--- DIE AUFGABE ---
Gib die gesamte folgende Liste Zeile für Zeile unverändert aus.

************

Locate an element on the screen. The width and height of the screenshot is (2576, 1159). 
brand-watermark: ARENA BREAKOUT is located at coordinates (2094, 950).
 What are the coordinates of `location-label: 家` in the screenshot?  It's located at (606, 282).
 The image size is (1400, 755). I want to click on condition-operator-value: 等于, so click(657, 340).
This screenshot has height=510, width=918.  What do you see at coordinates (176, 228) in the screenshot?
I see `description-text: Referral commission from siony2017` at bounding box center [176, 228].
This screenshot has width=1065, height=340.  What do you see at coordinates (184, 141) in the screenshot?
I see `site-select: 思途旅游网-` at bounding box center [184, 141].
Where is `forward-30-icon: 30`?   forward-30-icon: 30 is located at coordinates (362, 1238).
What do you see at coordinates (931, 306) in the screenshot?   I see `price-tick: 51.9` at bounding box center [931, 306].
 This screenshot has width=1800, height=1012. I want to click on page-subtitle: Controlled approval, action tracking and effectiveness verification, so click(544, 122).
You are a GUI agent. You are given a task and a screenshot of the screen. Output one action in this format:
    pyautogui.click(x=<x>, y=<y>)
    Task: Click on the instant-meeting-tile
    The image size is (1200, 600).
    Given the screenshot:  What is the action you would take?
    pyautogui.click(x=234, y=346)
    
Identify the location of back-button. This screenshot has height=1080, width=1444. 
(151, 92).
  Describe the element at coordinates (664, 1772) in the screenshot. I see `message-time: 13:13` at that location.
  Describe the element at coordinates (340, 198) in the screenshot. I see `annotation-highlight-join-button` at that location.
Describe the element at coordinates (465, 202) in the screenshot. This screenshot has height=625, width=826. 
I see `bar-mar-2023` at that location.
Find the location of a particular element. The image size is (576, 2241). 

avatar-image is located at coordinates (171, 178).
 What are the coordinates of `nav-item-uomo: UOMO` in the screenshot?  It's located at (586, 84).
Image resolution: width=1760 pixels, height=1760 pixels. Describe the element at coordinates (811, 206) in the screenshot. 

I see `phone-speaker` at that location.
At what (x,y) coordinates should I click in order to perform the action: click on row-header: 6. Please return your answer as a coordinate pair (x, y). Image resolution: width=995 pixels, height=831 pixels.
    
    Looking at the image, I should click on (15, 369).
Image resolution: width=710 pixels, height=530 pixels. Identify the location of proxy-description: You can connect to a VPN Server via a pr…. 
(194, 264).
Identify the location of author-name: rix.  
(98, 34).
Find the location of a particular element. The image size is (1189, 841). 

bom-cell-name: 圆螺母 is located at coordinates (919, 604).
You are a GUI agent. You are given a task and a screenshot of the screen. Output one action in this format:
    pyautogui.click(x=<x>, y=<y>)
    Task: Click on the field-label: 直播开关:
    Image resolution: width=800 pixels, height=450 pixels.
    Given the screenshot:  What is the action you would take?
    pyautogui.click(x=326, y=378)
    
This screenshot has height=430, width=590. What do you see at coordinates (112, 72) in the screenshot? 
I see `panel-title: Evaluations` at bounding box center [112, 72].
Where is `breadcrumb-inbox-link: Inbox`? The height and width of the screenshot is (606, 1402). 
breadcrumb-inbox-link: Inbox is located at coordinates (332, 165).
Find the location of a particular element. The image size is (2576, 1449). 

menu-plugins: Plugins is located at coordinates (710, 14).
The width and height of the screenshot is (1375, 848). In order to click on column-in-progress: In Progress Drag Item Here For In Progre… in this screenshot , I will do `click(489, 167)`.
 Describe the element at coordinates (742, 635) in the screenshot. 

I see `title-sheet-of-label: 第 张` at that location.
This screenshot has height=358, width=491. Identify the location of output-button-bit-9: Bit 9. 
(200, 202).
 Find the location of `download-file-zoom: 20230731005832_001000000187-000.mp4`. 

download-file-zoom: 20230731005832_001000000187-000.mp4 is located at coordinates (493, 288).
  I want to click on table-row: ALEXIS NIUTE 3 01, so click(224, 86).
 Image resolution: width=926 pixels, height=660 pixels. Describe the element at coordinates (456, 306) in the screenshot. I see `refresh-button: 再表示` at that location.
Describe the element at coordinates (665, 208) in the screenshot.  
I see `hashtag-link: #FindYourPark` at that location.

************

--- ERGEBNIS DER AUFGABE ---
Locate an element on the screen. The width and height of the screenshot is (2576, 1159). 
brand-watermark: ARENA BREAKOUT is located at coordinates (2094, 950).
 What are the coordinates of `location-label: 家` in the screenshot?  It's located at (606, 282).
 The image size is (1400, 755). I want to click on condition-operator-value: 等于, so click(657, 340).
This screenshot has height=510, width=918.  What do you see at coordinates (176, 228) in the screenshot?
I see `description-text: Referral commission from siony2017` at bounding box center [176, 228].
This screenshot has width=1065, height=340.  What do you see at coordinates (184, 141) in the screenshot?
I see `site-select: 思途旅游网-` at bounding box center [184, 141].
Where is `forward-30-icon: 30`?   forward-30-icon: 30 is located at coordinates (362, 1238).
What do you see at coordinates (931, 306) in the screenshot?   I see `price-tick: 51.9` at bounding box center [931, 306].
 This screenshot has width=1800, height=1012. I want to click on page-subtitle: Controlled approval, action tracking and effectiveness verification, so click(544, 122).
You are a GUI agent. You are given a task and a screenshot of the screen. Output one action in this format:
    pyautogui.click(x=<x>, y=<y>)
    Task: Click on the instant-meeting-tile
    The image size is (1200, 600).
    Given the screenshot:  What is the action you would take?
    pyautogui.click(x=234, y=346)
    
Identify the location of back-button. This screenshot has height=1080, width=1444. 
(151, 92).
  Describe the element at coordinates (664, 1772) in the screenshot. I see `message-time: 13:13` at that location.
  Describe the element at coordinates (340, 198) in the screenshot. I see `annotation-highlight-join-button` at that location.
Describe the element at coordinates (465, 202) in the screenshot. This screenshot has height=625, width=826. 
I see `bar-mar-2023` at that location.
Find the location of a particular element. The image size is (576, 2241). 

avatar-image is located at coordinates (171, 178).
 What are the coordinates of `nav-item-uomo: UOMO` in the screenshot?  It's located at (586, 84).
Image resolution: width=1760 pixels, height=1760 pixels. Describe the element at coordinates (811, 206) in the screenshot. 

I see `phone-speaker` at that location.
At what (x,y) coordinates should I click in order to perform the action: click on row-header: 6. Please return your answer as a coordinate pair (x, y). Image resolution: width=995 pixels, height=831 pixels.
    
    Looking at the image, I should click on (15, 369).
Image resolution: width=710 pixels, height=530 pixels. Identify the location of proxy-description: You can connect to a VPN Server via a pr…. 
(194, 264).
Identify the location of author-name: rix.  
(98, 34).
Find the location of a particular element. The image size is (1189, 841). 

bom-cell-name: 圆螺母 is located at coordinates (919, 604).
You are a GUI agent. You are given a task and a screenshot of the screen. Output one action in this format:
    pyautogui.click(x=<x>, y=<y>)
    Task: Click on the field-label: 直播开关:
    Image resolution: width=800 pixels, height=450 pixels.
    Given the screenshot:  What is the action you would take?
    pyautogui.click(x=326, y=378)
    
This screenshot has height=430, width=590. What do you see at coordinates (112, 72) in the screenshot? 
I see `panel-title: Evaluations` at bounding box center [112, 72].
Where is `breadcrumb-inbox-link: Inbox`? The height and width of the screenshot is (606, 1402). 
breadcrumb-inbox-link: Inbox is located at coordinates (332, 165).
Find the location of a particular element. The image size is (2576, 1449). 

menu-plugins: Plugins is located at coordinates (710, 14).
The width and height of the screenshot is (1375, 848). In order to click on column-in-progress: In Progress Drag Item Here For In Progre… in this screenshot , I will do `click(489, 167)`.
 Describe the element at coordinates (742, 635) in the screenshot. 

I see `title-sheet-of-label: 第 张` at that location.
This screenshot has height=358, width=491. Identify the location of output-button-bit-9: Bit 9. 
(200, 202).
 Find the location of `download-file-zoom: 20230731005832_001000000187-000.mp4`. 

download-file-zoom: 20230731005832_001000000187-000.mp4 is located at coordinates (493, 288).
  I want to click on table-row: ALEXIS NIUTE 3 01, so click(224, 86).
 Image resolution: width=926 pixels, height=660 pixels. Describe the element at coordinates (456, 306) in the screenshot. I see `refresh-button: 再表示` at that location.
Describe the element at coordinates (665, 208) in the screenshot.  
I see `hashtag-link: #FindYourPark` at that location.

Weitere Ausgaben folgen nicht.